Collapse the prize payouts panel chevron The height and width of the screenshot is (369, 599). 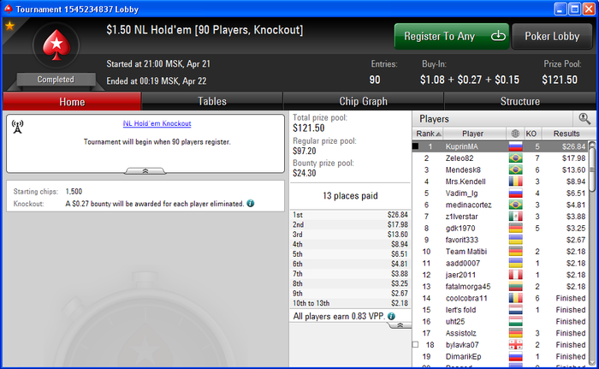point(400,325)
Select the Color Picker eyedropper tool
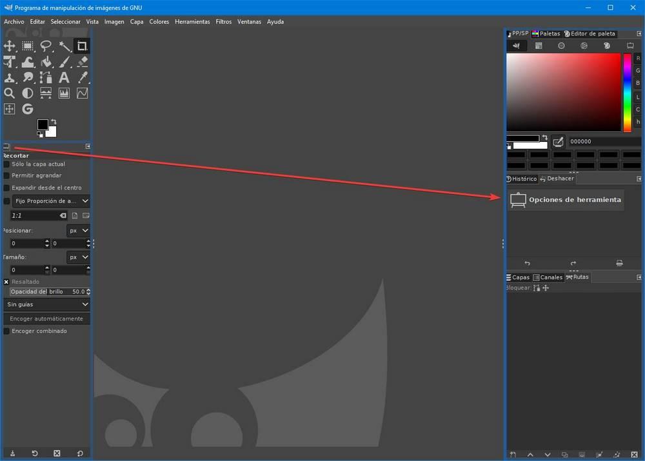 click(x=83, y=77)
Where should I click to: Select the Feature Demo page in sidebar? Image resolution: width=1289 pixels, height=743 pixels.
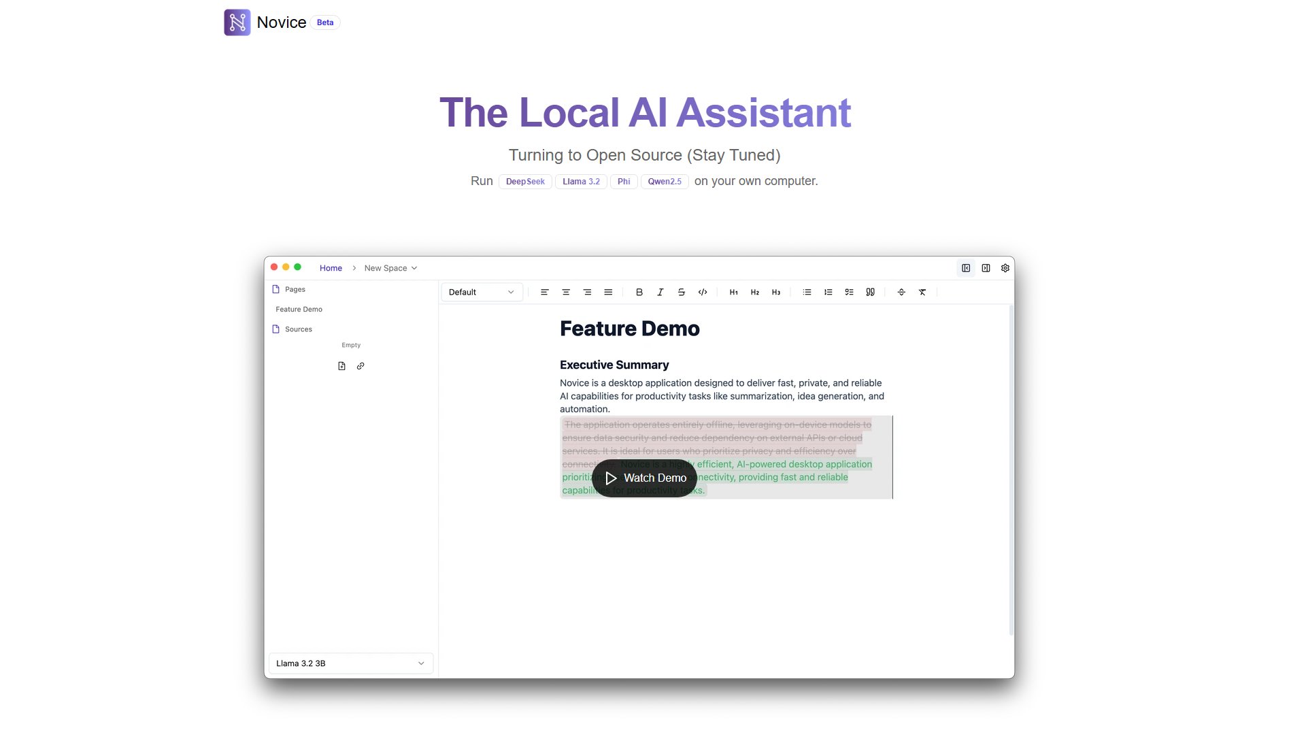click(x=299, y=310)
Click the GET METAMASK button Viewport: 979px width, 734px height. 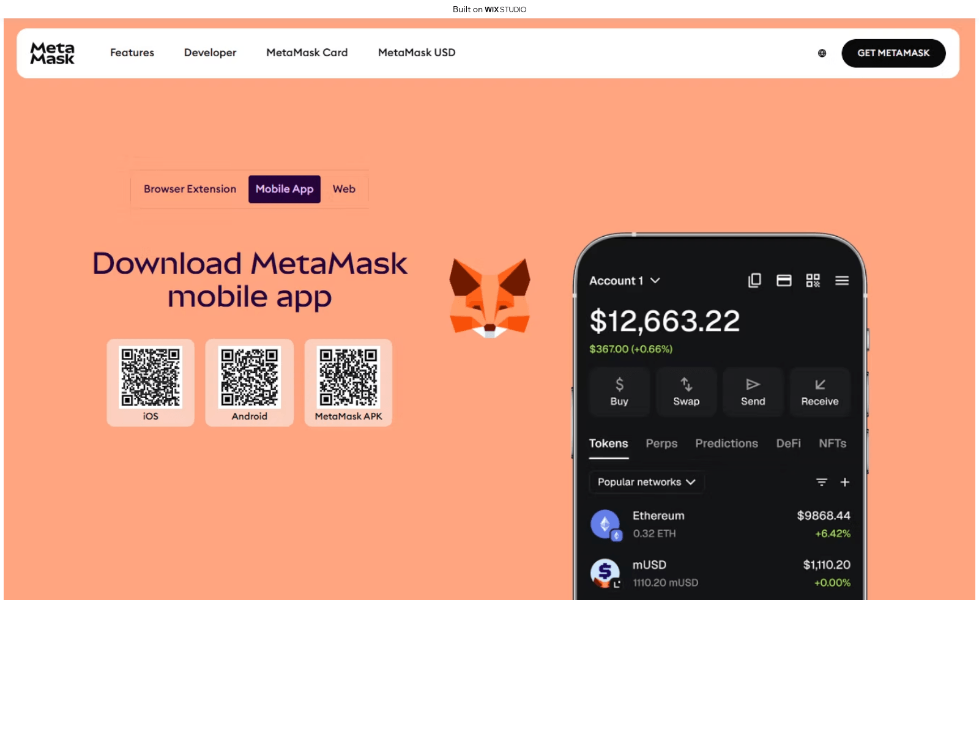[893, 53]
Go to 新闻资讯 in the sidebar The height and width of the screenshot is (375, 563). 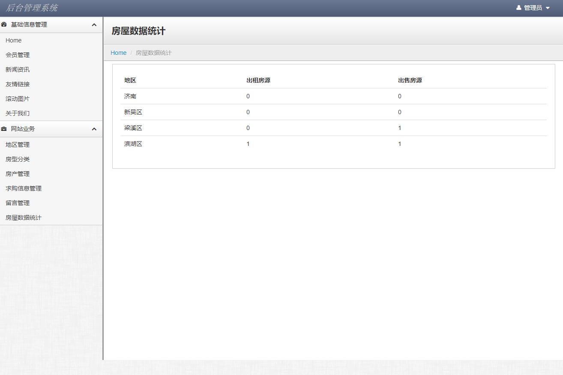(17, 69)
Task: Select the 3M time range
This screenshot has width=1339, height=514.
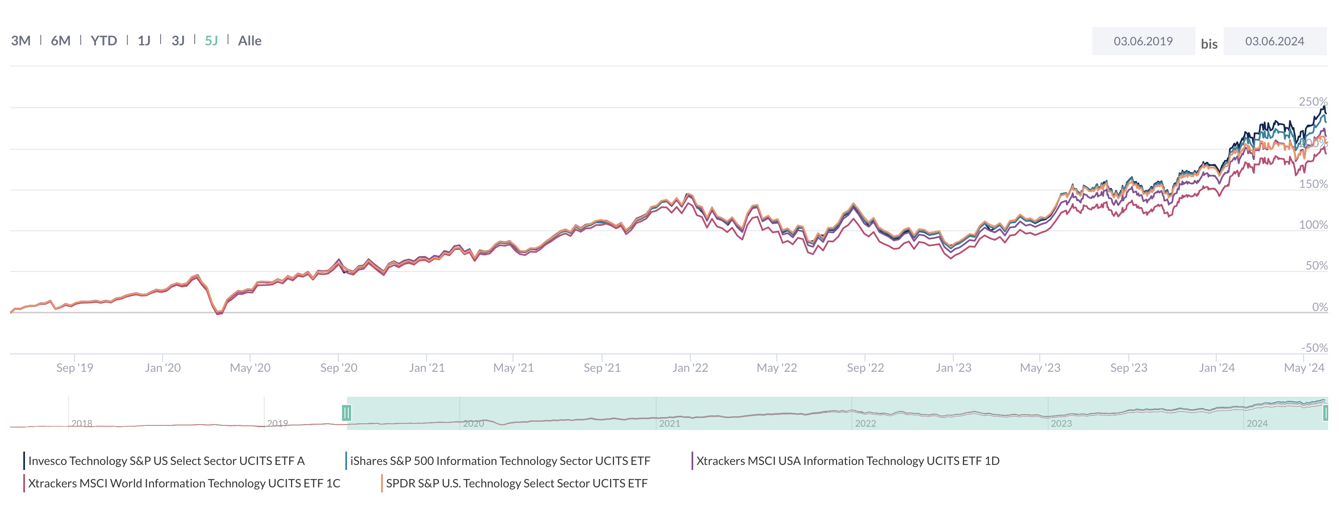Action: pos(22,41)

****************

* Problem details: Write out, please, the lines of the listing above from the one with "Task: Select the 3M time range" through the very last, exactly as given and with no pictures.

* Final answer:
Task: Select the 3M time range
This screenshot has width=1339, height=514.
Action: pos(22,41)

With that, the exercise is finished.